Архипову было приятно это удивление, памятью своей он гордился. Гордился и тем, что студенты чувствовали себя с ним совершенно свободно, просто и в то же время никогда не преступали той черты, за которой начинается фамильярность, дурной тон.
Борис Васильевич знал, что на лекциях у него сидят хуже, чем, к примеру, у Кулагина, но ему казалось, что доверия к нему у студентов больше, а значит, и то, что он им передает, они должны воспринимать глубже. Впрочем, как знать? Может, это только кажется? Может, то обстоятельство, что студенты, уже став врачами, нередко обращались к нему со своими сомнениями и заботами, само по себе еще ни о чем не говорит? Иные с такой чепухой приходят, что невольно ловишь себя на мысли — а не слишком ли дешевая она, твоя популярность?
— С чем пожаловали? — довольно строго спросил Борис Васильевич, решив, что, если и это окажется ерундой, он отправит визитера восвояси и продолжит свои дела.
— Помогите мне остаться у вас. На полставки, на четверть ставки, а временно хотя бы даже бесплатно, — неожиданно и вполне серьезно попросил Скворцов. — Не удивляйтесь, профессор, выслушайте меня.
— Ну, я слушаю, — заинтересовался Борис Васильевич.

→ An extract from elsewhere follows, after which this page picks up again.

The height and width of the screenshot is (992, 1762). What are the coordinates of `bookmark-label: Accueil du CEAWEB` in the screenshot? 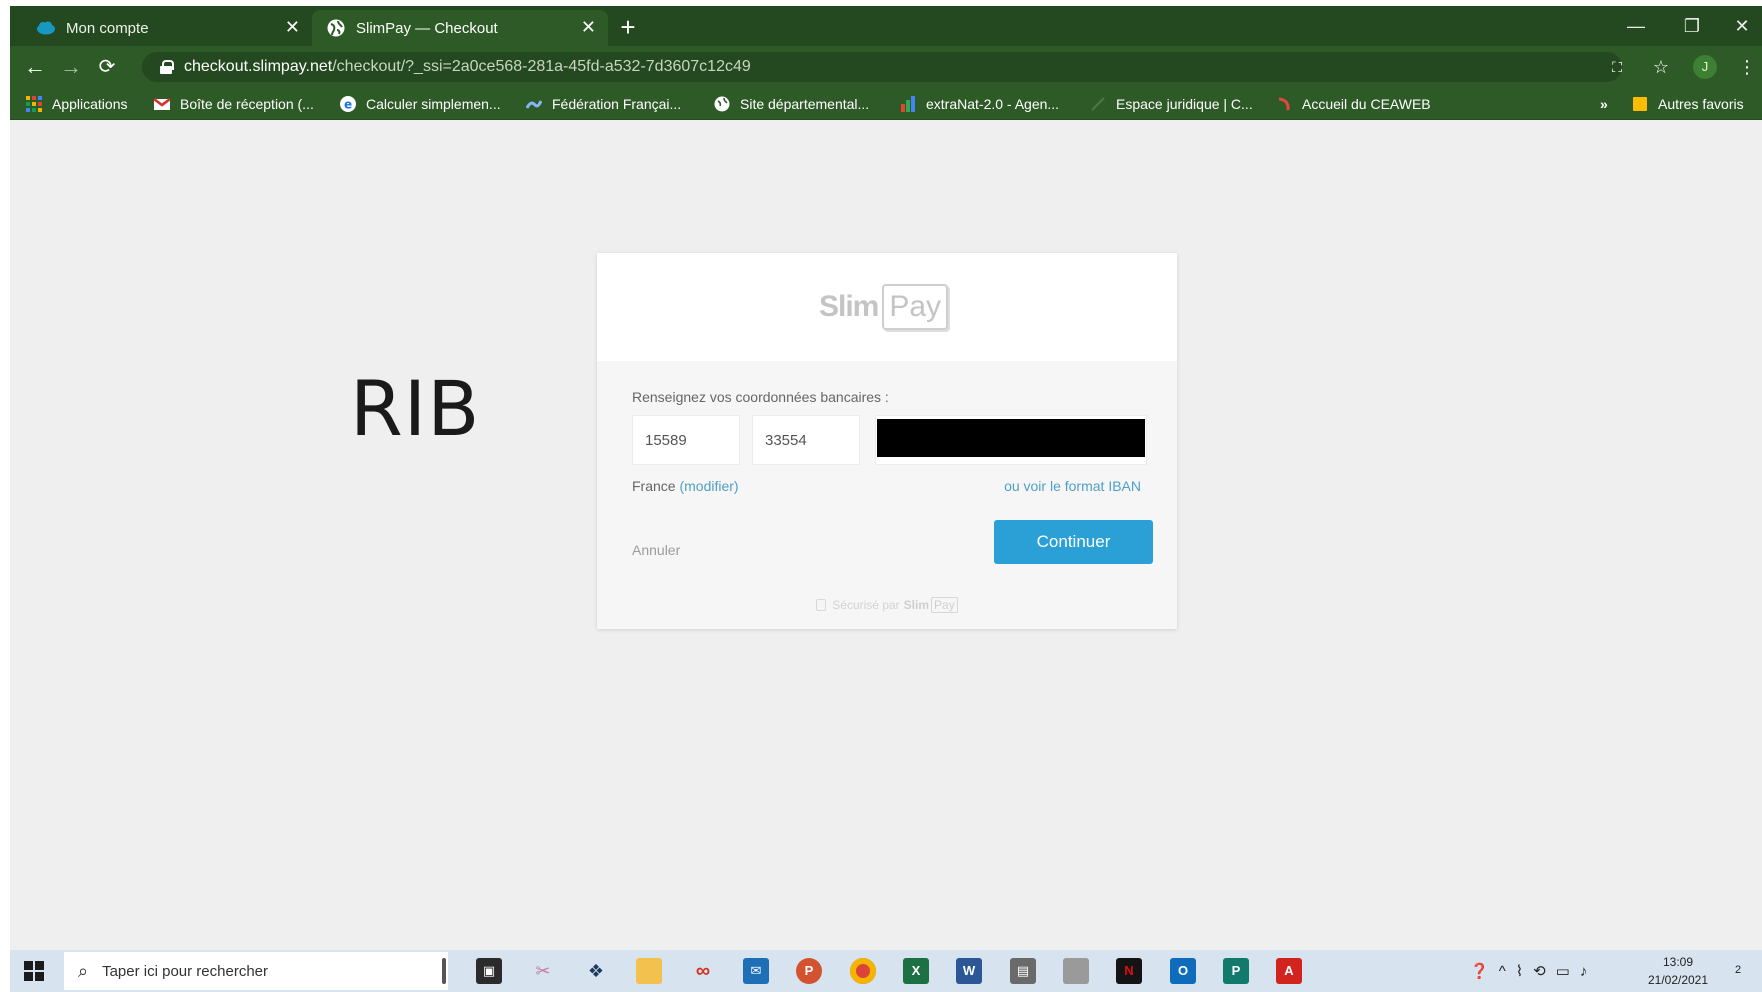 It's located at (1366, 104).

— Я работаю в поликлинике, — начал Скворцов. — В день принимаю по пятьдесят — шестьдесят человек. Удаляю атеромы, вскрываю абсцессы, лечу переломы. Все это куда ни шло, — подмастерья тоже нужны. Но вот писать больничные листы, скрупулезно, по всякому поводу, эпикризы, заключения на ВТЭК, санаторные карты и прочее — на это просто сил нет! Я врач, я хочу лечить, а не вступать в длинные переговоры с охотниками за больничными листами или выслушивать нагоняи за плохо оформленные записи в медкарточках.
— Сколько вы получаете? — перебил Архипов, хотя примерно знал, каков будет ответ.
— Сто рублей.
Борис Васильевич кивнул:
— Ну да. Я как-то подсчитал: на круг по десяти копеек за каждую принятую голову выходит.

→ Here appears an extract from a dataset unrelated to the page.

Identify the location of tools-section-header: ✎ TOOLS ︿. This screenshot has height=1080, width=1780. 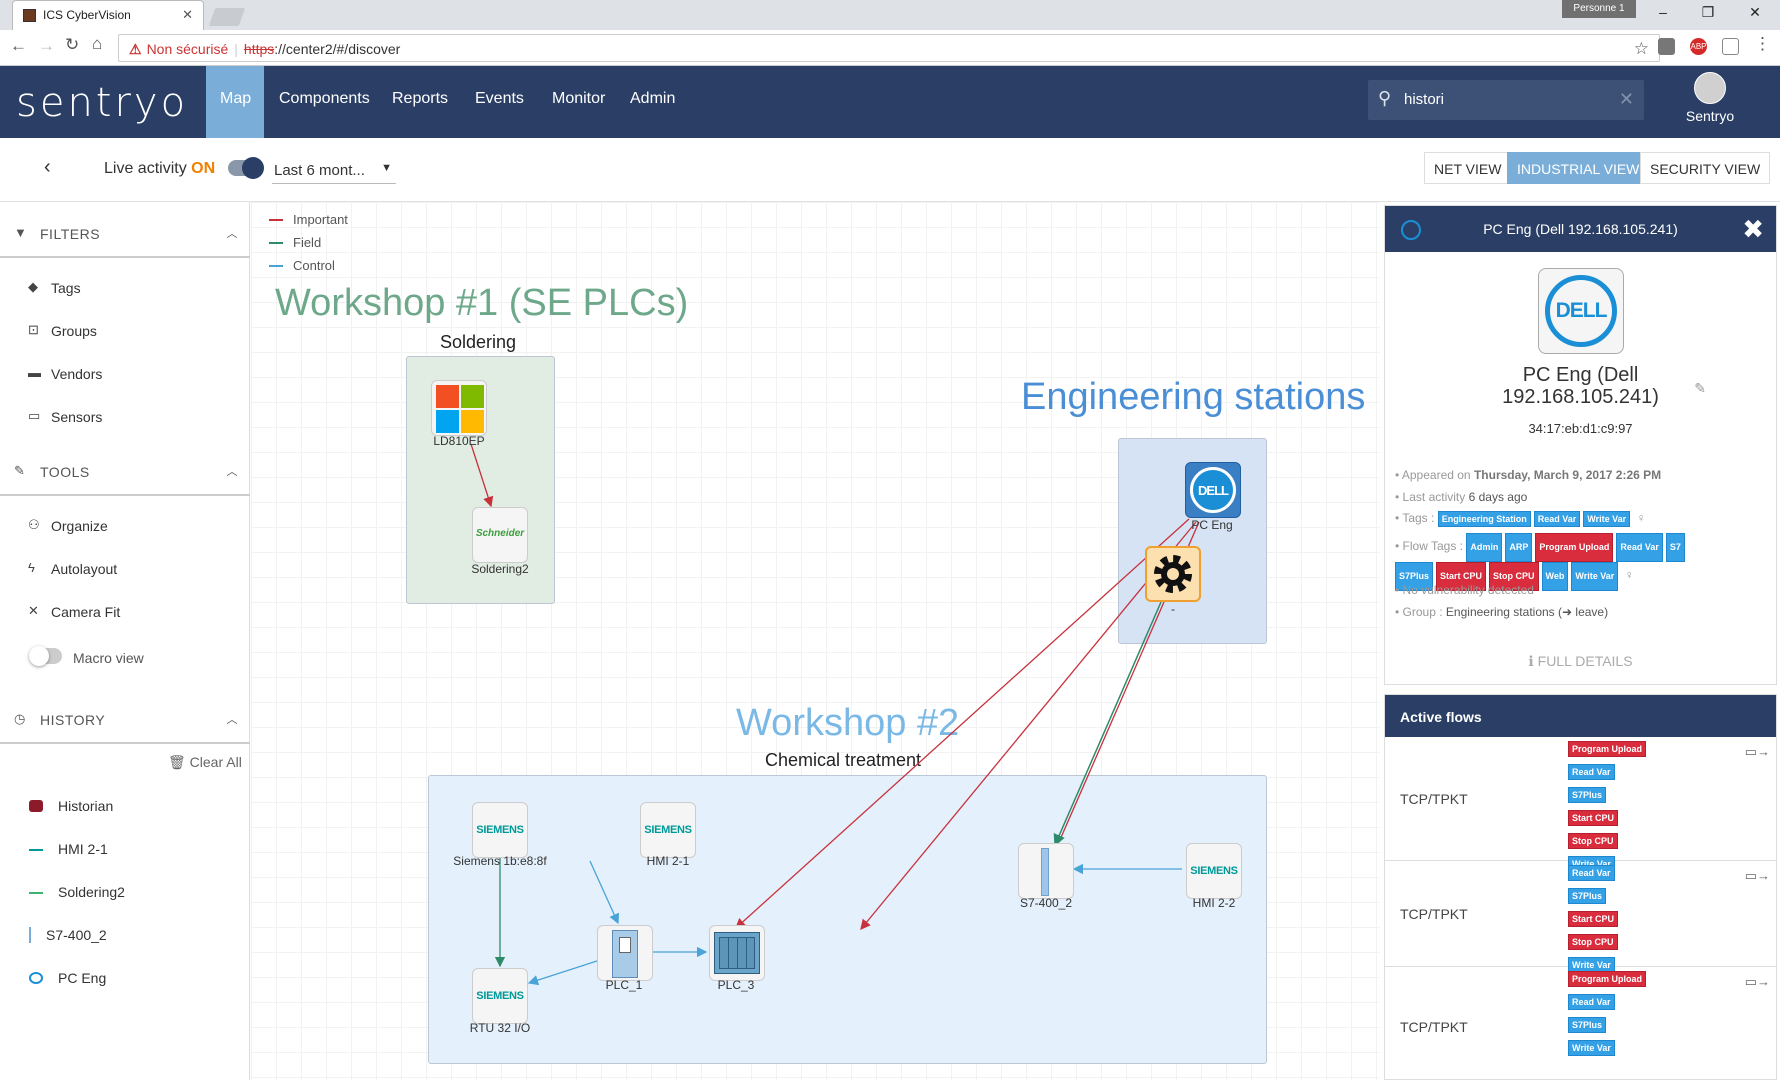
(125, 472).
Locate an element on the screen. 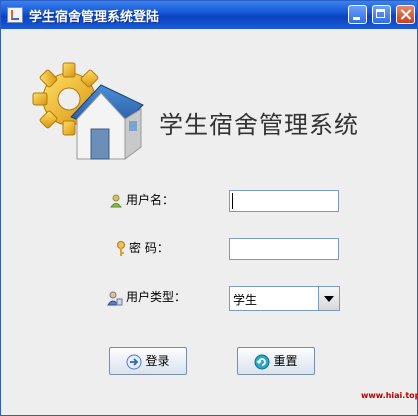  reset-button: 重置 is located at coordinates (276, 361).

Он действительно все это знал и сейчас не стал углубляться, понимая, что ни решить этот вопрос кардинально, ни хотя бы как-то помочь его решению не в состоянии. В подобном положении находятся все врачи поликлиник. Смешно, но участковый терапевт получает примерно по двугривенному за каждого человека, переступившего порог врачебного кабинета, и копеек сорок — пятьдесят за посещение больного на дому. А самое печальное, что вызовы на дом делаются подчас без всякой надобности или, во всяком случае, без достаточных оснований. Ведь ответственности за это никто не несет. Подумаешь, большое дело, врач прошелся! Ему ж за это деньги платят!